The problem: Standard attention is O(L²) — every token attends to every other token. But in practice >90% of attention weights are near-zero, and which tokens matter varies per input and per head.
Two-stage pipeline:
Lightning Indexer — a cheap FP8 scoring module that quickly estimates token importance:
- Uses multiple small projection heads (dimension d^I << d)
- Scoring formula:
I_{t,s} = sum_{j=1}^{H_I} w_{t,j}^I * ReLU(q_{t,j}^I * k_s^I) - Multiple indexer heads with learned weights, combined via ReLU activation
- Runs in FP8 for speed — acts as a fast "pre-filter"
Top-k Selection + Sparse Attention — full-precision attention on only the selected tokens:
- For each query token, picks only the top-k highest-scoring candidates
- In practice: 2,048 tokens selected per query across a 128K context window
u_t = Attn(h_t, {c_s | I_{t,s} in Top-k(I_{t,:})})- Reduces complexity from O(L²) to O(L*k)
Training procedure (two stages after continued pre-training):
- Dense Warm-up (1,000 steps): Model frozen, indexer trained via KL divergence against aggregated attention scores (L1-normalized attention weights as target)
- Sparse Training (15,000 steps): All parameters optimized jointly, indexer refined. LR=7.3e-6, 943.7B tokens processed
Why better than older sparse methods: Local windows miss long-range dependencies; fixed patterns (strided, block-sparse) can't adapt to content. DSA is dynamic and content-adaptive per head and per sample.
Practical impact: Up to 2x cost reduction for long-context inference with negligible quality loss. This is how GLM-5 offers 200K context affordably.

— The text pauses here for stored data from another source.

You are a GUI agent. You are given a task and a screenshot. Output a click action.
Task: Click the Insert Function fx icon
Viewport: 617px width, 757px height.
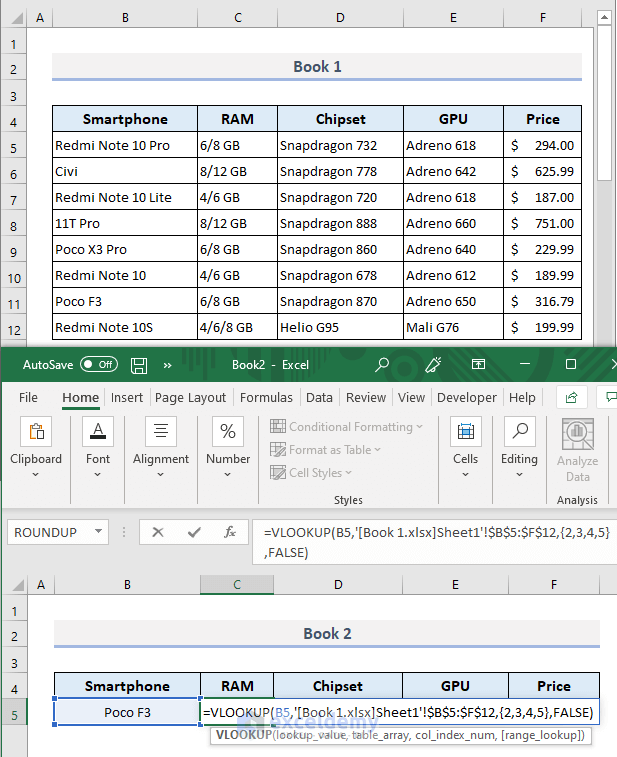pos(229,532)
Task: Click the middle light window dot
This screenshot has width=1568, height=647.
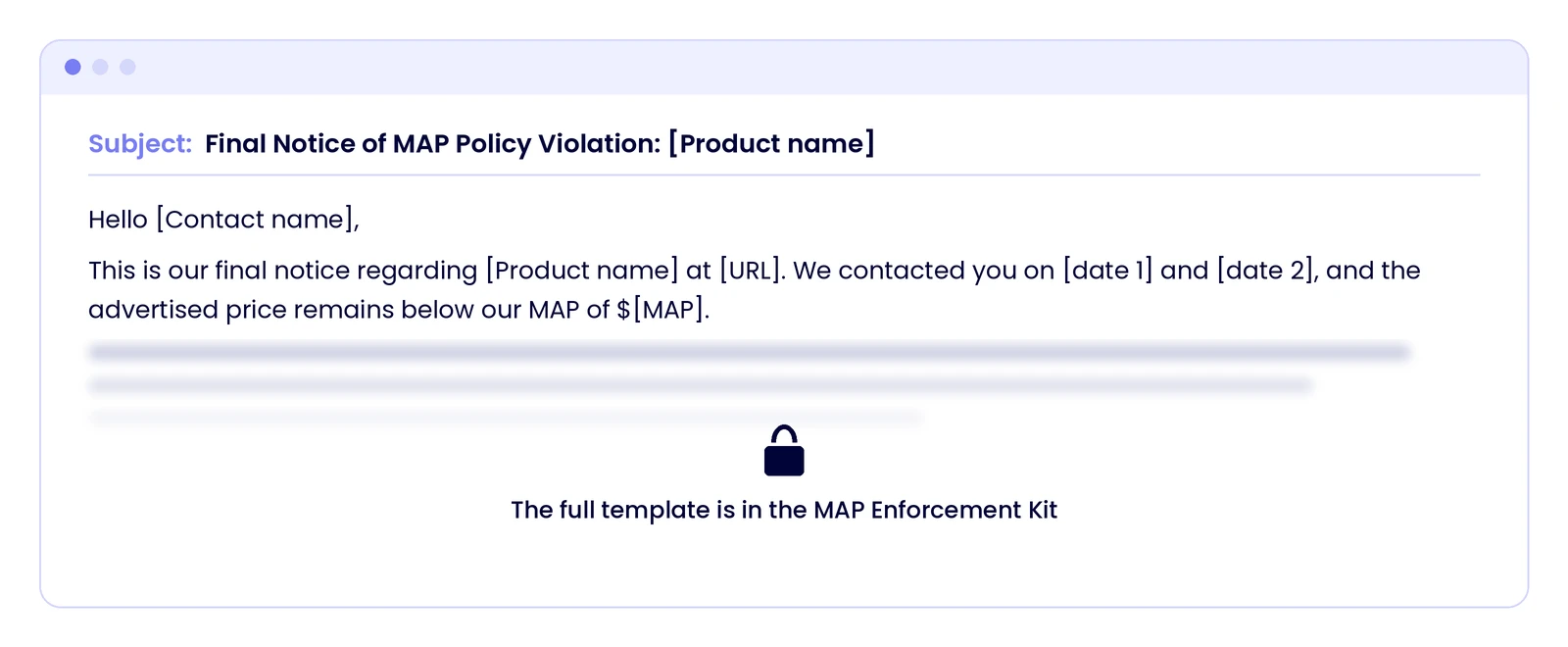Action: (100, 67)
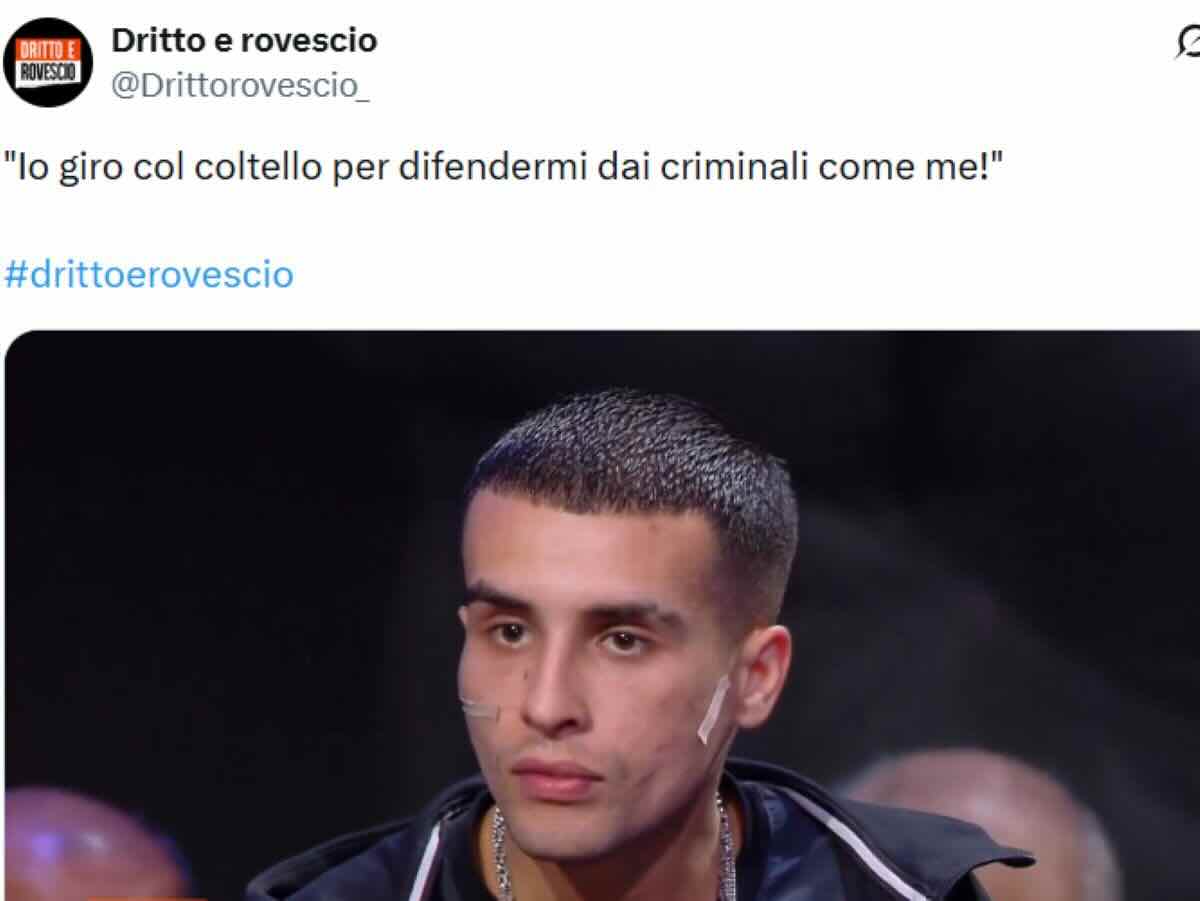View the Dritto e rovescio account page via bold name
This screenshot has width=1200, height=901.
coord(244,41)
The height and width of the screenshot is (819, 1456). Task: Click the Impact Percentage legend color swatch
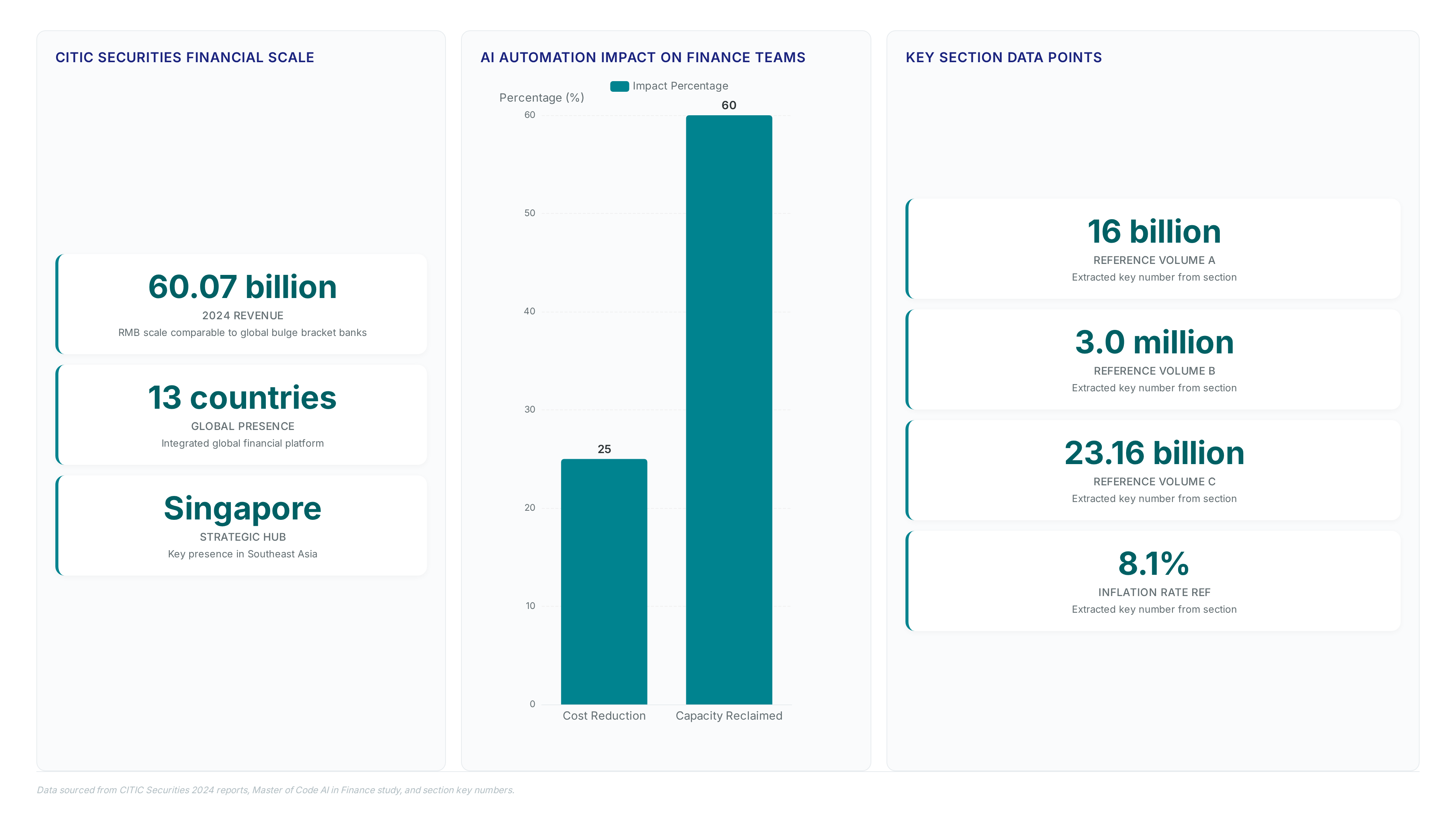[x=620, y=86]
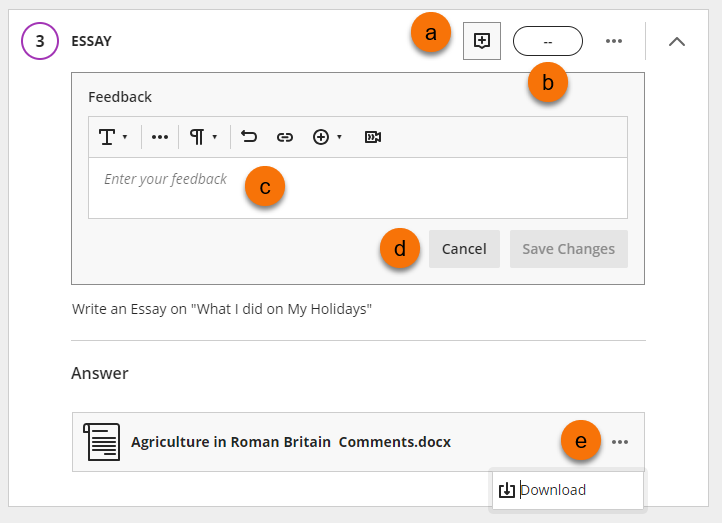Open Agriculture in Roman Britain Comments.docx file

click(x=291, y=442)
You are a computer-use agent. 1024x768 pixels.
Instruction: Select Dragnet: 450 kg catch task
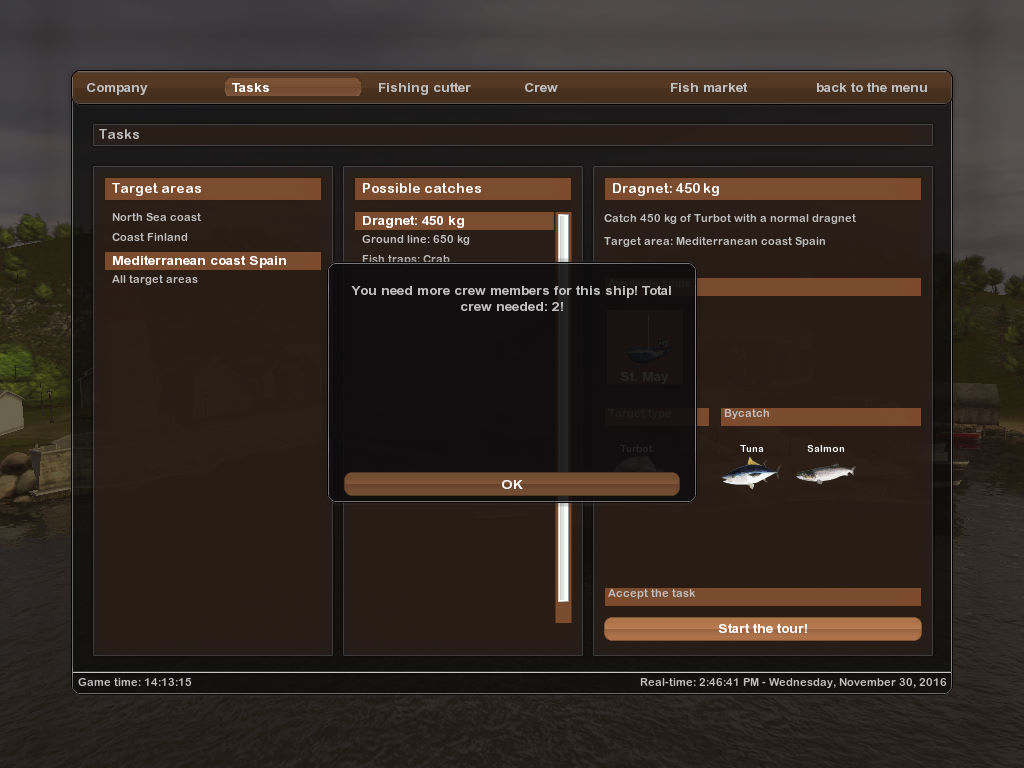[x=455, y=221]
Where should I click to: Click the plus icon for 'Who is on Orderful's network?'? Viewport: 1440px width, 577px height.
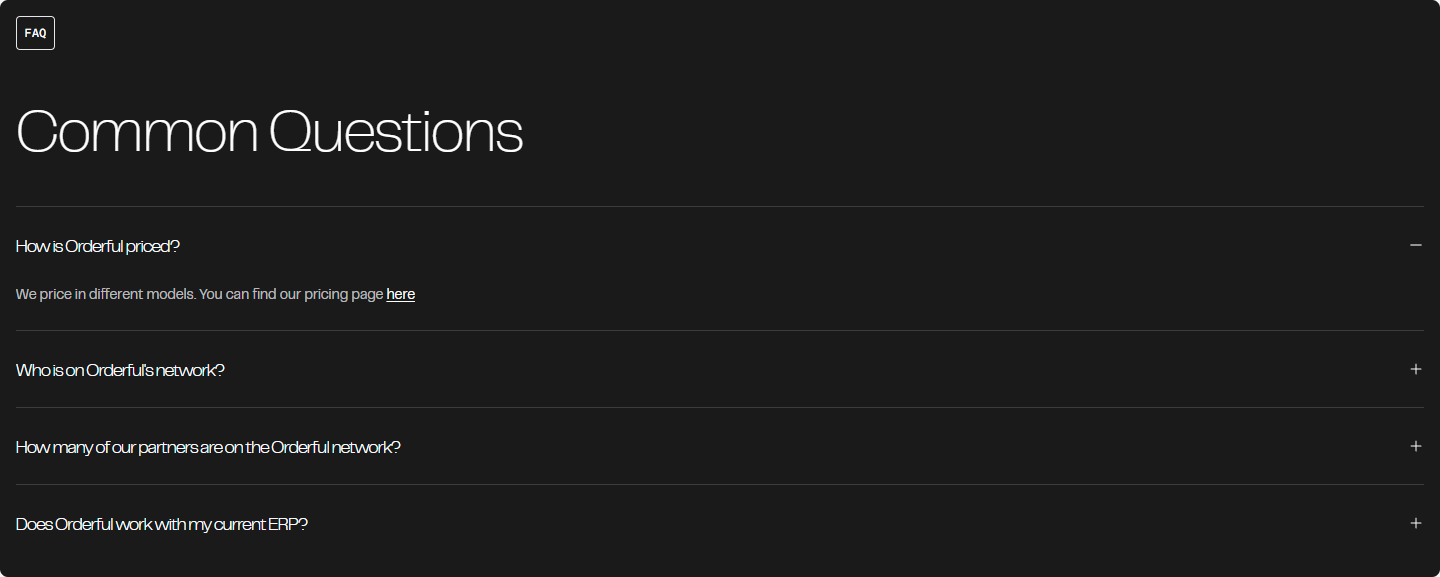point(1415,369)
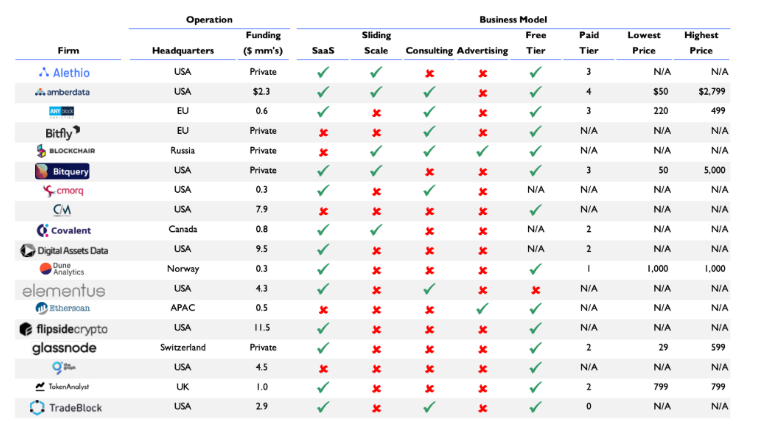The height and width of the screenshot is (435, 762).
Task: Toggle Alethio's SaaS green checkmark
Action: (x=323, y=73)

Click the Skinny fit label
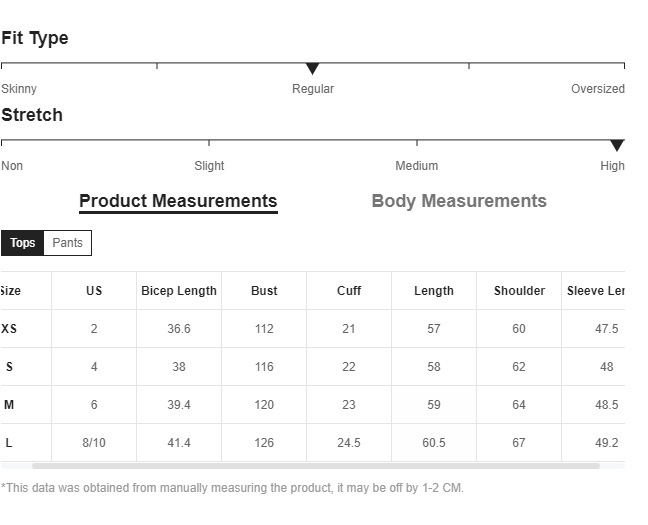[19, 89]
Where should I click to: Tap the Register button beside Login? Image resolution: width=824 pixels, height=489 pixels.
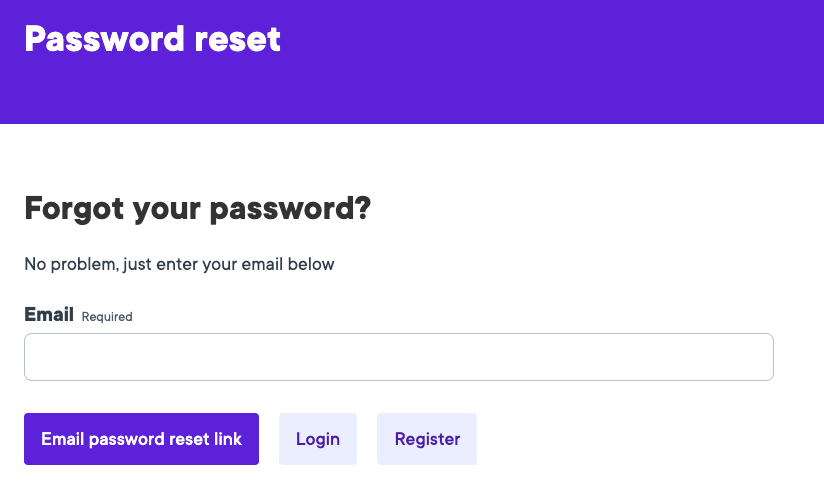(x=427, y=439)
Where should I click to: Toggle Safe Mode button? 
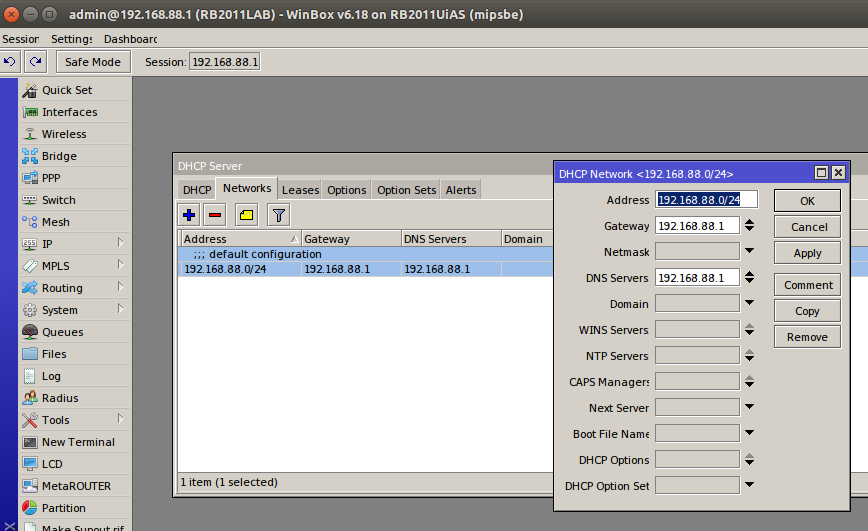tap(93, 62)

See: DeepSeek-V3.2 Paper for the full paper.
Benchmark Highlights
Reasoning
- HLE (text-only): 30.5 (vs Claude Opus 4.5: 28.4, GPT-5.2: 35.4)
- HLE w/ Tools: 50.4 (vs Claude Opus 4.5: 43.4, GPT-5.2: 45.5)
- AIME 2026 I: 92.7
- GPQA-Diamond: 86.0
Coding
- SWE-bench Verified: 77.8 (vs Claude Opus 4.5: 80.9, GPT-5.2: 80.0)
- SWE-bench Multilingual: 73.3 (vs Claude Opus 4.5: 77.5)
- Terminal-Bench 2.0 (Claude Code): 56.2 / 61.1 verified (vs Claude Opus 4.5: 57.9)
- CyberGym: 43.2 (vs Claude Opus 4.5: 50.6)
Agentic
- BrowseComp w/ Context Manage: 75.9 (vs Claude Opus 4.5: 67.8)
- Vending Bench 2: $4,432 (vs Claude Opus 4.5: $4,967, Gemini 3.0 Pro: $5,478)
- tau2-Bench: 89.7 (vs Claude Opus 4.5: 91.6)
Notable Observations
- Best open-source model on most benchmarks, closing gap with frontier closed models
- BrowseComp (with context management) is a standout — beats all closed models listed
- HLE with tools also beats closed models — strong tool-use capability
- Coding still slightly behind Claude Opus 4.5 and GPT-5.2 but competitive
- Vending Bench 2 (long-horizon planning): competitive with frontier, #1 open-source
- Can generate .docx, .pdf, .xlsx files directly — "Office" capability
- Compatible with Claude Code, OpenClaw, and other coding agents
- Supports non-NVIDIA chips: Huawei Ascend, Moore Threads, Cambricon, etc.